In the third variant according to the 9c the flow channel 20, the two flow openings 24 and the positioning means (not shown) are designed to be coordinated with one another in such a way that the flow path 18 between the cooking chamber 10 and the flow openings 24 can only be flowed through by the steam when the lid 12 is in the position shown relative to the cooking utensil 4 . For this purpose, the flow channel 20 is only partially formed on the lid 12 surrounding the cooking utensil opening 8, with the flow channel 20 having two flow channel sections which, in the aforementioned positioning position, each connect a connecting section 22 of the flow channel 20 to a corresponding flow opening 24 in a flow-conducting manner. If the cover 12 is not in the aforementioned positioning position, the steam cannot flow through the flow path 18 between the cooking chamber 10 and the flow openings 24 .

The invention is not limited to the exemplary embodiments explained. For example, the cooking utensil can be freely selected in terms of type, function, material, dimensions and structure within wide, suitable limits. The same applies to the lid, with the cooking utensil and lid of course being designed to correspond to one another in the parts that are essential to the invention. The use of the cooking appliance according to the invention is also not limited to boiling water, but can also be advantageously used for boiling other liquids.
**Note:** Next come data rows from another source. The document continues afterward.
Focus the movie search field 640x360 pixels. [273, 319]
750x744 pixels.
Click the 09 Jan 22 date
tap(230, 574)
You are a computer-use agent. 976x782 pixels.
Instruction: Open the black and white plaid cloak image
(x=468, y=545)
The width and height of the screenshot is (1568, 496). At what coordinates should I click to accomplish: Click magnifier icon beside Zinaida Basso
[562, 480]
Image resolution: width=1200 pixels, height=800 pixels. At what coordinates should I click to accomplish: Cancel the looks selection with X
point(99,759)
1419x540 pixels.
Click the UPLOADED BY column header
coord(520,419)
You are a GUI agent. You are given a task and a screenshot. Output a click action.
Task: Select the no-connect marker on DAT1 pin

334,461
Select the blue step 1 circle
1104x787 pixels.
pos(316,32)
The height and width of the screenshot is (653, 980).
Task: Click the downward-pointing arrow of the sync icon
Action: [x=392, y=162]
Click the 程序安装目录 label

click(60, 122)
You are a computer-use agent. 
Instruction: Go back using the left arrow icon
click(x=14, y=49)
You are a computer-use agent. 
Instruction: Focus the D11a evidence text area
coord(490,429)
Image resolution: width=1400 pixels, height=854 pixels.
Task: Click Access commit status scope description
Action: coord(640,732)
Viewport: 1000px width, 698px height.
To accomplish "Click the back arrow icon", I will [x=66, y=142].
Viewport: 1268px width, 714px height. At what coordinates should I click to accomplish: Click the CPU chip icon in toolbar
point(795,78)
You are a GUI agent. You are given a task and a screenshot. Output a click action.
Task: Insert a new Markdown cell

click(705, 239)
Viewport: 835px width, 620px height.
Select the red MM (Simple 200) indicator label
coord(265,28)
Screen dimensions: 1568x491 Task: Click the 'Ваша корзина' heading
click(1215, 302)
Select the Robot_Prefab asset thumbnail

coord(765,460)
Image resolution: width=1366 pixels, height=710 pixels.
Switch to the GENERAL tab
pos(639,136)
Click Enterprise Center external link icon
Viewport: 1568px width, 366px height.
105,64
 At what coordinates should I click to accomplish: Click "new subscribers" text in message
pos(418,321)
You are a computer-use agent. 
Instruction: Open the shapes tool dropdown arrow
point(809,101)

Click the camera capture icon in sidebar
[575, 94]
The term “liquids” is to be interpreted broadly and also includes all types of liquid mixtures, for example mixtures of several liquids or of liquids with solids.

The flow opening may be limited only to the functions of exiting steam and entering ambient air, and may not serve any additional functions such as functioning as part of a spout.

The measuring element of the temperature sensor or the temperature sensor as a whole can also be arranged on the cover.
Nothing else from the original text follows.